(Given entries Opens)

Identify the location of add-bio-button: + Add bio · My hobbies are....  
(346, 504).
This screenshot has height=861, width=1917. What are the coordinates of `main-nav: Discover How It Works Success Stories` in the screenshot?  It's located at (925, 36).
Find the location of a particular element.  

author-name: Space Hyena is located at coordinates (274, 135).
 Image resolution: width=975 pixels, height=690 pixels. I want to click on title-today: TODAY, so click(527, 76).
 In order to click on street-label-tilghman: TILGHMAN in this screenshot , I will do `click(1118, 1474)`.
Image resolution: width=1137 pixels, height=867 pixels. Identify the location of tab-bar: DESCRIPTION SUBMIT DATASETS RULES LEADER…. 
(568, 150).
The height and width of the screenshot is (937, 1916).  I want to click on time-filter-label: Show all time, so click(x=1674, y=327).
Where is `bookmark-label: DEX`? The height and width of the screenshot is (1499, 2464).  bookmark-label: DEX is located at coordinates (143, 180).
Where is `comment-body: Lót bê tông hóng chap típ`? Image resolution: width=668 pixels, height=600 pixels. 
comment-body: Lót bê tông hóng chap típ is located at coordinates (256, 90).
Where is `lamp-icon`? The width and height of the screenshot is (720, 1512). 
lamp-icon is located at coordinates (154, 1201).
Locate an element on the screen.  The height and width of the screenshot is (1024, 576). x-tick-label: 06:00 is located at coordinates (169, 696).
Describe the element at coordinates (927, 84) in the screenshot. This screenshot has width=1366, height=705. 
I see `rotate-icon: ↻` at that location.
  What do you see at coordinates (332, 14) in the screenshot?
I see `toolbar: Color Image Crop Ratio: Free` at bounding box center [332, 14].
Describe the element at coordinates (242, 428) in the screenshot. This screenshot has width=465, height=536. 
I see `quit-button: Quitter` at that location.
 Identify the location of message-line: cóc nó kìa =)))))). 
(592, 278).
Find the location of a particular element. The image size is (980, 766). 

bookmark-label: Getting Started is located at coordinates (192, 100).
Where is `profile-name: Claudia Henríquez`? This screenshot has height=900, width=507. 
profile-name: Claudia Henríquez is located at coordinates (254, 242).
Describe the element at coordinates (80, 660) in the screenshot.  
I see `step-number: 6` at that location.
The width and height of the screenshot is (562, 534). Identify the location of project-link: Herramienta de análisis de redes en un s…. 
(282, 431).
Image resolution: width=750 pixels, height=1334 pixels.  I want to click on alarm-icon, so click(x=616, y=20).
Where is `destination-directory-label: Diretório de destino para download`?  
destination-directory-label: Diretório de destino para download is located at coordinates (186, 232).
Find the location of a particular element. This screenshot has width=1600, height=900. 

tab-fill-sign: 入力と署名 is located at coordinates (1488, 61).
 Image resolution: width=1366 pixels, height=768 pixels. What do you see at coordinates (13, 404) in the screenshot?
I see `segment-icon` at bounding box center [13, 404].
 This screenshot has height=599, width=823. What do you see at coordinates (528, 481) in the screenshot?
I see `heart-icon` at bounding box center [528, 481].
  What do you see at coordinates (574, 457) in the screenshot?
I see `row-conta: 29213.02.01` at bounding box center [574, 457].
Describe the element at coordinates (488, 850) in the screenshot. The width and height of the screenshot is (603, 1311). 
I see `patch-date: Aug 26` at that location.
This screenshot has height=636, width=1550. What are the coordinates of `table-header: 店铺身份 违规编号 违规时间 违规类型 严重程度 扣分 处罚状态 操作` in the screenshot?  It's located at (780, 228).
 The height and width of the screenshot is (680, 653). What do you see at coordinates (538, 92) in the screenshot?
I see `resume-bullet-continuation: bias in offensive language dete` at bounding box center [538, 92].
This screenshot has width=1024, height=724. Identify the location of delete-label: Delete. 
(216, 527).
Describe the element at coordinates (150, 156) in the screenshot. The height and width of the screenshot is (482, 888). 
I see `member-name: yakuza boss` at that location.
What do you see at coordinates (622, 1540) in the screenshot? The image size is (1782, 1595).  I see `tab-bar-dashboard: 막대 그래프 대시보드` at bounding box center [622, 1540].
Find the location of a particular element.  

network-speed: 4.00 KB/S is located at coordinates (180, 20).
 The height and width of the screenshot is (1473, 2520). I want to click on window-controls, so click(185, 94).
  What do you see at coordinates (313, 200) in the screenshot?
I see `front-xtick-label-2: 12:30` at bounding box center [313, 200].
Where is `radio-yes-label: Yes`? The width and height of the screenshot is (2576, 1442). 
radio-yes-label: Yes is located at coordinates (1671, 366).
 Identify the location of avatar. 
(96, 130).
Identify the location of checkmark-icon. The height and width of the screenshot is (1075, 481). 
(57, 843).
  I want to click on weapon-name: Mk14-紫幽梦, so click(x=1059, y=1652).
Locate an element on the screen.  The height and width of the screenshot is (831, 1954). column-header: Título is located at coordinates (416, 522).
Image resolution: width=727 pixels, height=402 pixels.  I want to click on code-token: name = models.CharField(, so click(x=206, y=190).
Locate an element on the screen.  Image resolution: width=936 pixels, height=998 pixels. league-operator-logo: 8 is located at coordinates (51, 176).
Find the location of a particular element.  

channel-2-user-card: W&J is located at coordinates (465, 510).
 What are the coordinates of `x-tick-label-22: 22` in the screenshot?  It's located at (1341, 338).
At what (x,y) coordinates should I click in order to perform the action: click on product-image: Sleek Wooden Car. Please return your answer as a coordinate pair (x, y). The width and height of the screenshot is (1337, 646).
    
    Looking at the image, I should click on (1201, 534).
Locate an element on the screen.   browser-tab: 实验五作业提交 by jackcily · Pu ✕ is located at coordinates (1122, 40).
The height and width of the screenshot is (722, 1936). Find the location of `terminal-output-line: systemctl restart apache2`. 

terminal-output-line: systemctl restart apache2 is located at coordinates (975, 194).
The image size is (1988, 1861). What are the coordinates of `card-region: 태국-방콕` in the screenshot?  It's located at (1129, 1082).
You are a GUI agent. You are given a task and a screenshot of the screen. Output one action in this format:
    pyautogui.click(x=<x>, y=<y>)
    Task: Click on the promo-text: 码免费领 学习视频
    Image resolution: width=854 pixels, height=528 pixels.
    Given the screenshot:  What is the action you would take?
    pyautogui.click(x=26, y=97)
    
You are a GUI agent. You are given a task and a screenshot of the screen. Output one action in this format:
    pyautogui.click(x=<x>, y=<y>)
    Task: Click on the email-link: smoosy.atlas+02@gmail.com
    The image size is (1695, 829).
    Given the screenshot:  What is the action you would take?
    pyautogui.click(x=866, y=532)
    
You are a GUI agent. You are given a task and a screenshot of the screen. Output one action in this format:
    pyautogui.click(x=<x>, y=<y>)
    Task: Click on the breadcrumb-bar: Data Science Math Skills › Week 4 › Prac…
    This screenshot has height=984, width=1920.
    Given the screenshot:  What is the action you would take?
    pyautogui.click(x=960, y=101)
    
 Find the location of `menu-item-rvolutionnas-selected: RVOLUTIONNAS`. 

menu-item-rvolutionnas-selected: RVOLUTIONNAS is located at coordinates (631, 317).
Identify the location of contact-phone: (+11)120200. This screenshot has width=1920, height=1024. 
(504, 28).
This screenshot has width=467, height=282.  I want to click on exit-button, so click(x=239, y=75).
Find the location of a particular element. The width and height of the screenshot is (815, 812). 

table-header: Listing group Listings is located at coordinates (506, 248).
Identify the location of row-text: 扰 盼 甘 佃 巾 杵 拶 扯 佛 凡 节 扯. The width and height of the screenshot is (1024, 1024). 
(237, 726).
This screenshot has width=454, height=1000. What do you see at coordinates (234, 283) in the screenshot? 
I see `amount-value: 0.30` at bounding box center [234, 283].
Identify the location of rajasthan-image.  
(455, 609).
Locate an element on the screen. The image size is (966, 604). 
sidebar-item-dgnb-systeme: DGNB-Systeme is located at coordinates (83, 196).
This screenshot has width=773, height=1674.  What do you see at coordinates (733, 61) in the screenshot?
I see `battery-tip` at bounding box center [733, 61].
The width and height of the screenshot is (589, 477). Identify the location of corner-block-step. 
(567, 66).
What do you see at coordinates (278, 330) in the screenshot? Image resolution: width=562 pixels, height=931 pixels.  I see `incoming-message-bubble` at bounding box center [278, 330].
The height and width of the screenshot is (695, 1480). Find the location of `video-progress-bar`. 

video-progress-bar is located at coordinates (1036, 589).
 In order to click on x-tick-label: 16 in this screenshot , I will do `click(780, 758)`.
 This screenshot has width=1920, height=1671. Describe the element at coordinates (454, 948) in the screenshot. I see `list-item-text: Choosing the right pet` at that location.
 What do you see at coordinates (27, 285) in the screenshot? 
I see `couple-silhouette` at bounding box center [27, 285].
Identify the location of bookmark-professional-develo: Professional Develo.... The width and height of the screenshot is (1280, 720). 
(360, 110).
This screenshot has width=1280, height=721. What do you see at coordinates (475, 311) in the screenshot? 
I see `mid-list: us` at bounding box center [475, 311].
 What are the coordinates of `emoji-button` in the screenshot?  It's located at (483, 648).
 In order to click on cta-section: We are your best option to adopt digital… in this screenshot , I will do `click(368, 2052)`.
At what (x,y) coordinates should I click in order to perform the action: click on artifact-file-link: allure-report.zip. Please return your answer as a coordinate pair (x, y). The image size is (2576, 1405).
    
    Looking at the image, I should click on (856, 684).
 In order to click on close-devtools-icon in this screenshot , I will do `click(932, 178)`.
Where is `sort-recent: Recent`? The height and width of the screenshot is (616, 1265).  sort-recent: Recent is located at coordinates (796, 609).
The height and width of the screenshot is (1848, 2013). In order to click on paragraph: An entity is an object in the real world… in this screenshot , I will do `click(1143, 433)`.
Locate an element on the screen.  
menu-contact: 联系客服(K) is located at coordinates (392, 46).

(Given entries Closes)

* **Task requirements**
Please count the lines in the records above that contain the string "Diretório", and give only the number.

* **Exercise answer**
2